◆ **Task instructions**:
In the Ableton Link crate documentation, what version of Ableton Link does version 0.2 wrap?

◆ **Document segment**:
---------------

Counting Beats Locally

To count how many beats have elapsed since your app started:

let start_time = link.clock_now();
let state = link.capture_app_session_state().unwrap();
let start_beat = state.beat_at_time(start_time, quantum);

// Later...
let now = link.clock_now();
let state = link.capture_app_session_state().unwrap();
let current_beat = state.beat_at_time(now, quantum);
let beats_elapsed = current_beat - start_beat;

Aligning to a Specific Beat

To make your local beat counter start at 0 on the next downbeat:

let quantum = 4.0;
let now = link.clock_now();
let mut state = link.capture_app_session_state().unwrap();

// Request that beat 0.0 occurs at the current time.
// - If alone: beat 0.0 is mapped to `now` immediately.
// - If with peers: beat 0.0 is mapped to the next time the session
//   phase is 0.0 (the next downbeat), preserving sync.
state.request_beat_at_time(0.0, now, quantum);
link.commit_app_session_state(&state);

Transport State

Separately from the timeline, Link can synchronize transport state (play/stop). This is opt-in via Link::enable_transport_sync.

The Transport State Model

Transport state consists of two pieces:

The state may be currently active (timestamp in the past) or scheduled (timestamp in the future). Use SessionState::transport_state to get the state and SessionState::transport_state_time to determine when:

let state = session.transport_state();      // Play or Stop
let when = session.transport_state_time();  // When it took/takes effect
let now = link.clock_now();

if when < now {
    // State is currently active
} else {
    // State is scheduled for the future
}

Transport State is Independent of the Timeline

Transport state does not affect the timeline. The beat/time mapping continues unchanged regardless of whether transport is playing or stopped. It's up to your application to decide what "playing" and "stopped" mean (e.g., producing sound or not).

When Transport Sync is Disabled

Even with transport sync disabled (Link::disable_transport_sync), you can still use the transport state API locally:

The difference is that your transport state changes won't be broadcast to peers, and you won't receive transport state changes from peers. This can be useful for tracking play/stop state locally without participating in session-wide transport sync.

Naming Differences from the C/C++ API

This crate uses Rust-idiomatic naming that differs from the original C API (abl_link.h) and C++ API (Link.hpp). Key differences:

This crate C API C++ API Notes
TransportState bool bool We use an enum with Play/Stop variants
transport_state abl_link_is_playing isPlaying Returns TransportState enum
set_transport_state_at abl_link_set_is_playing setIsPlaying Takes TransportState enum
transport_state_time abl_link_time_for_is_playing timeForIsPlaying Original name is confusing
enable_transport_sync abl_link_enable_start_stop_sync enableStartStopSync "Transport" is more descriptive
is_transport_sync_enabled abl_link_is_start_stop_sync_enabled isStartStopSyncEnabled
set_transport_state_callback abl_link_set_start_stop_callback setStartStopCallback
Instant int64_t std::chrono::microseconds Newtype for type safety and clarity
clock_now abl_link_clock_micros clock().micros() Returns Instant
RealtimeHandle N/A N/A Rust abstraction for audio-thread access (not upstream's LinkAudio)
bind_realtime N/A N/A Creates a RealtimeHandle

The C API uses "is playing" terminology because transport state is represented as a boolean. We chose TransportState with explicit Play/Stop variants for clarity, since the state can be either currently active or scheduled for the future (see The Transport State Model).

Migrating from 0.1

Version 0.2 wraps Ableton Link 4.0 (up from 3.1.5) and includes two breaking renames. All method signatures and behavior are unchanged — this is a find-and-replace migration:

0.1 0.2 Notes
AudioLink RealtimeHandle Avoids confusion with upstream Link 4.0's LinkAudio
Link::bind_audio_thread() Link::bind_realtime() Matches the type rename
// Before (0.1):
let rt: AudioLink = link.bind_audio_thread();

// After (0.2):
let rt: RealtimeHandle = link.bind_realtime();

License

GPL-2.0-or-later. See LICENSE.md for details.

---------------

◆ **Dataset extract**:

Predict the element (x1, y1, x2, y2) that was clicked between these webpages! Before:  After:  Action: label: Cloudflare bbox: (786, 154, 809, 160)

---------------

◆ **Response box**:
Ableton Link 4.0